>> begin

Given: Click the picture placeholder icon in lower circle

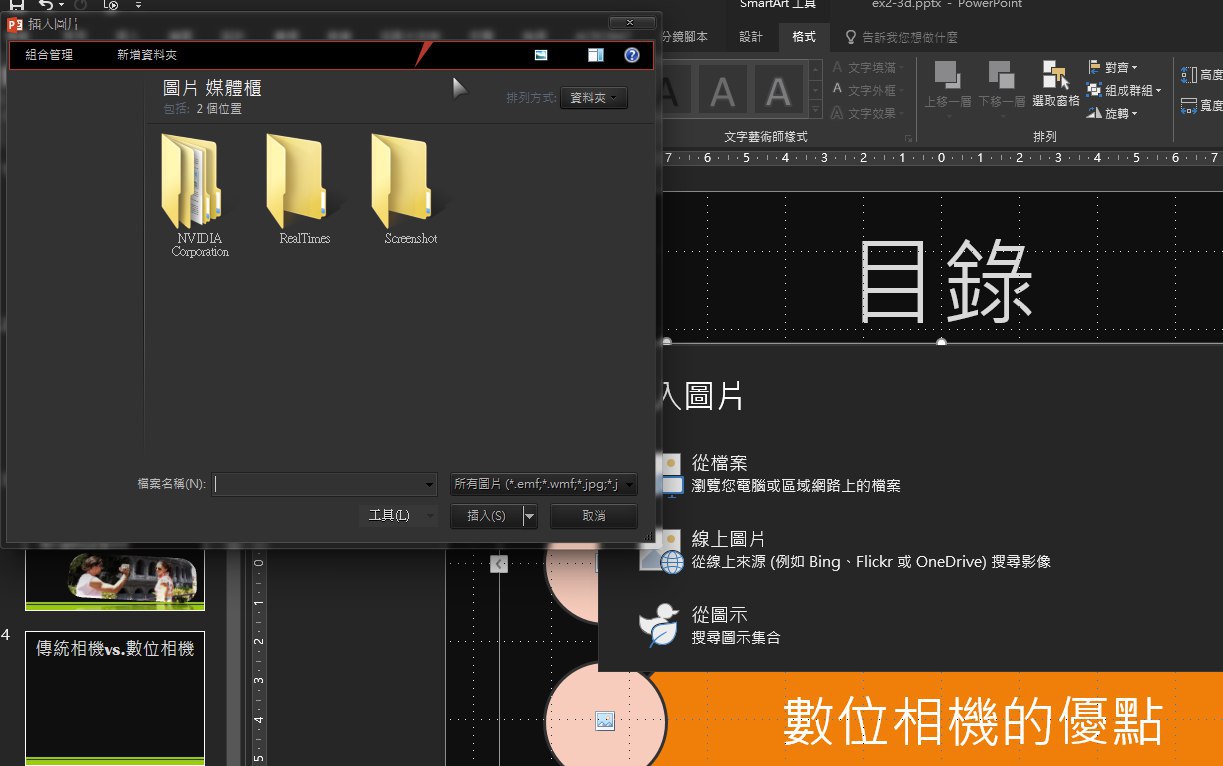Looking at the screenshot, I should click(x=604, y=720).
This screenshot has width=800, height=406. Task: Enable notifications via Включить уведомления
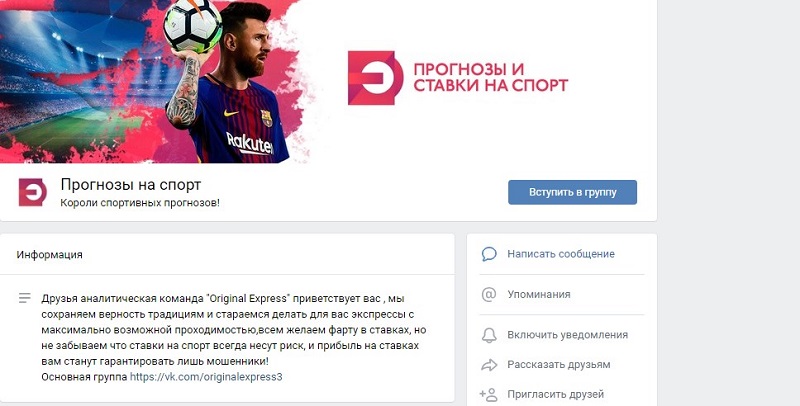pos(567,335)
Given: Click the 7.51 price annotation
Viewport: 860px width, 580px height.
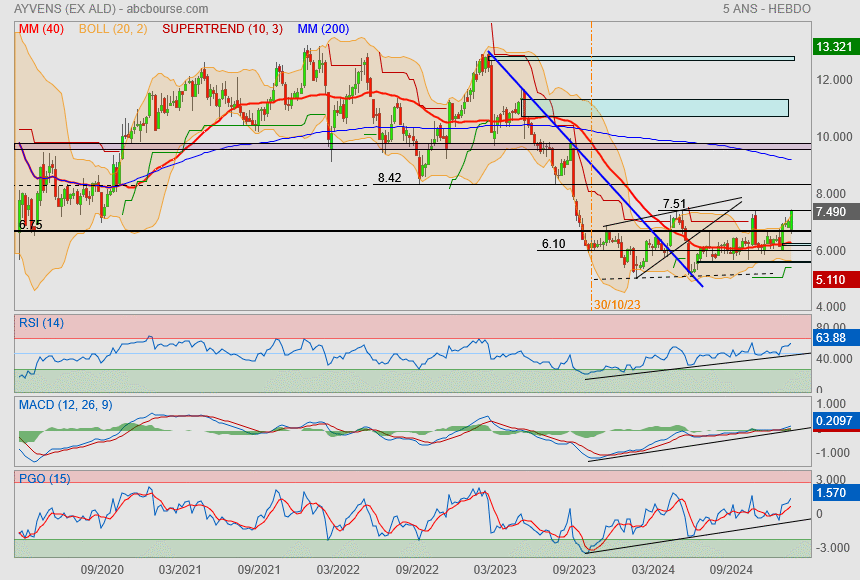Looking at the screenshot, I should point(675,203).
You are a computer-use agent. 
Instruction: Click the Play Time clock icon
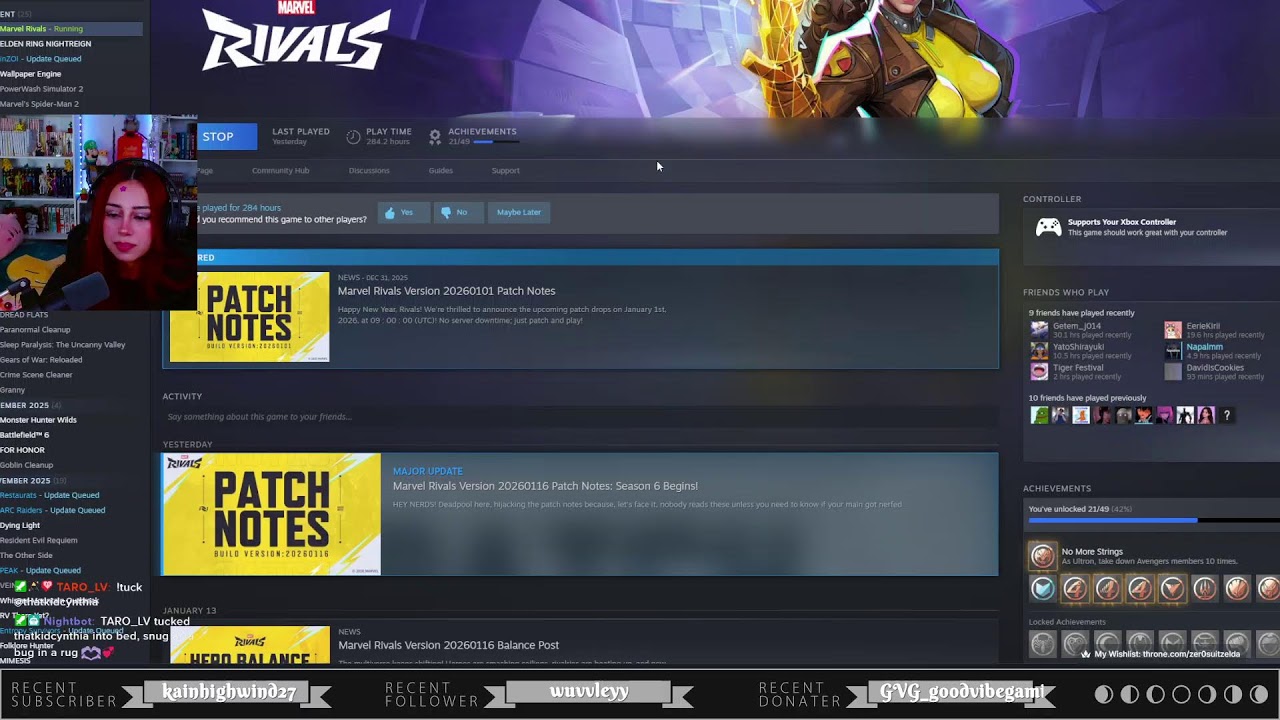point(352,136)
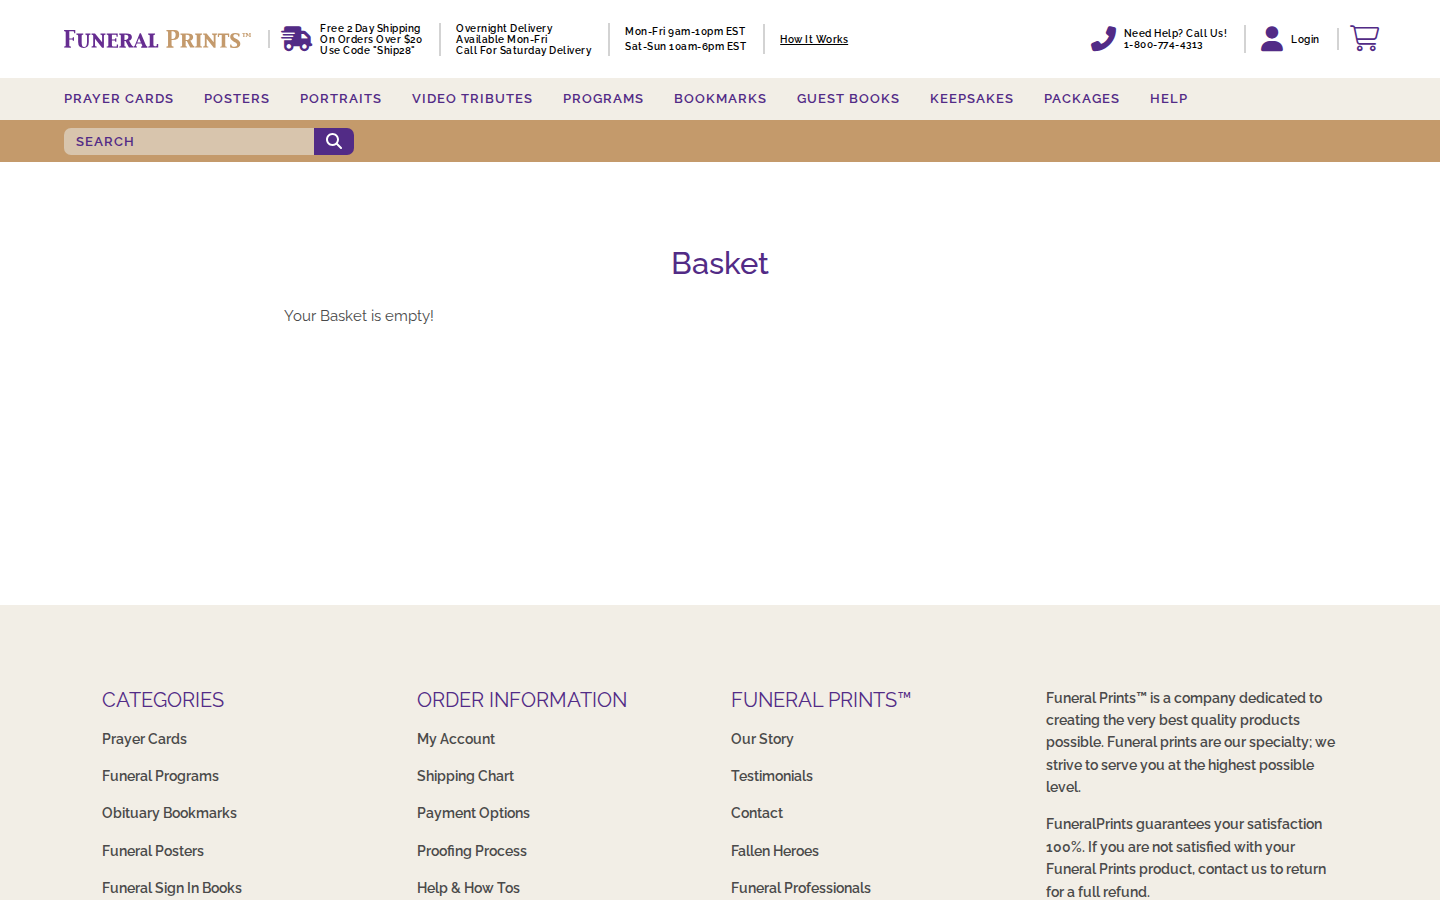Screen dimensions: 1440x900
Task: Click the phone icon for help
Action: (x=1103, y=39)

>> end
>> begin

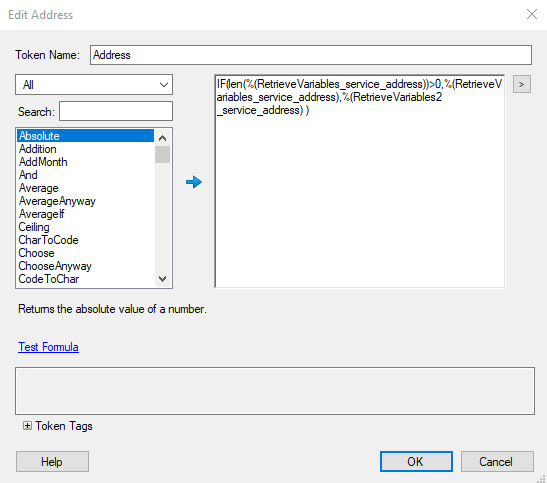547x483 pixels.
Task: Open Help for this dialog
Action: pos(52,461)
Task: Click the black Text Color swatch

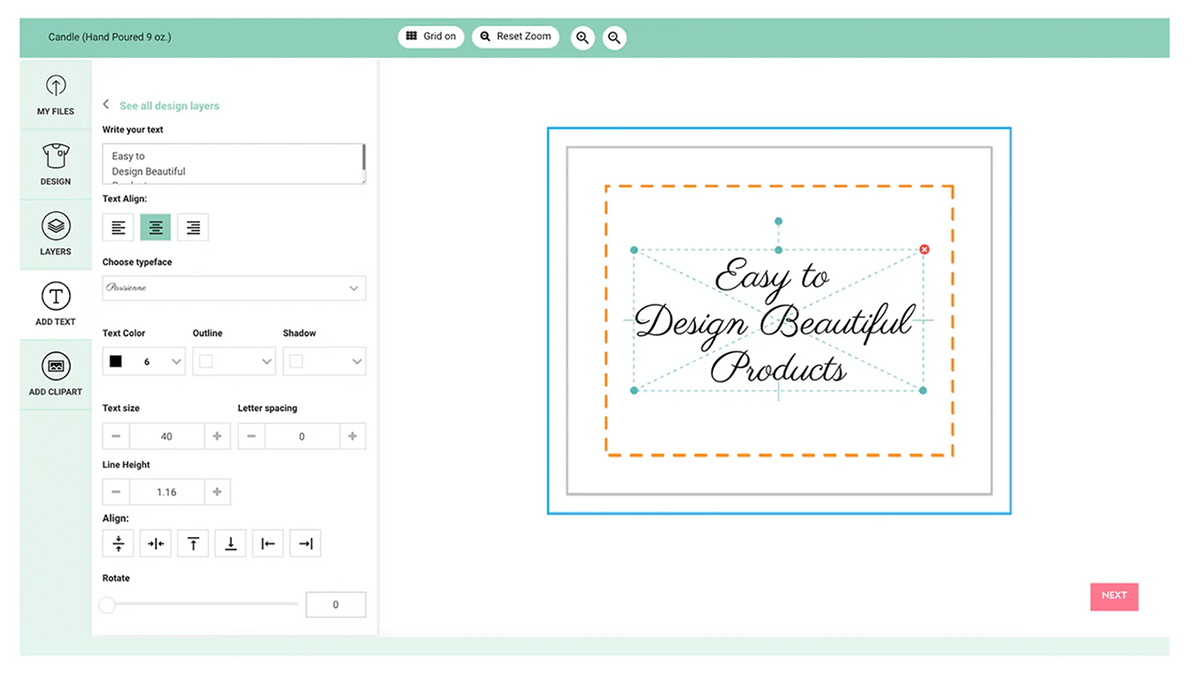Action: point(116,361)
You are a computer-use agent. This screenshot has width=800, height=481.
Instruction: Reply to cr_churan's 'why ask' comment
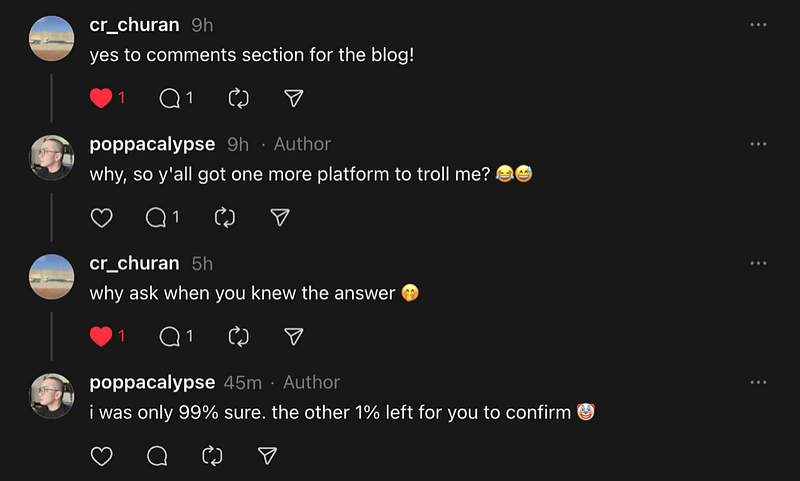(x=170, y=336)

>> end

Rewrite the records from the line with "This screenshot has width=800, height=406." to the line with "Action: (x=1103, y=39)", both included, as a numbered list without blank lines or pictures.

1. This screenshot has width=800, height=406. Task: Enable notifications via Включить уведомления
2. pos(567,335)
3. Given: Click the 7.51 price annotation
4. Viewport: 860px width, 580px height.
5. Looking at the screenshot, I should point(675,203).
6. You are a computer-use agent. 
7. Instruction: Click the Play Time clock icon
8. point(352,136)
9. Screen dimensions: 1440x900
10. Task: Click the phone icon for help
11. Action: (x=1103, y=39)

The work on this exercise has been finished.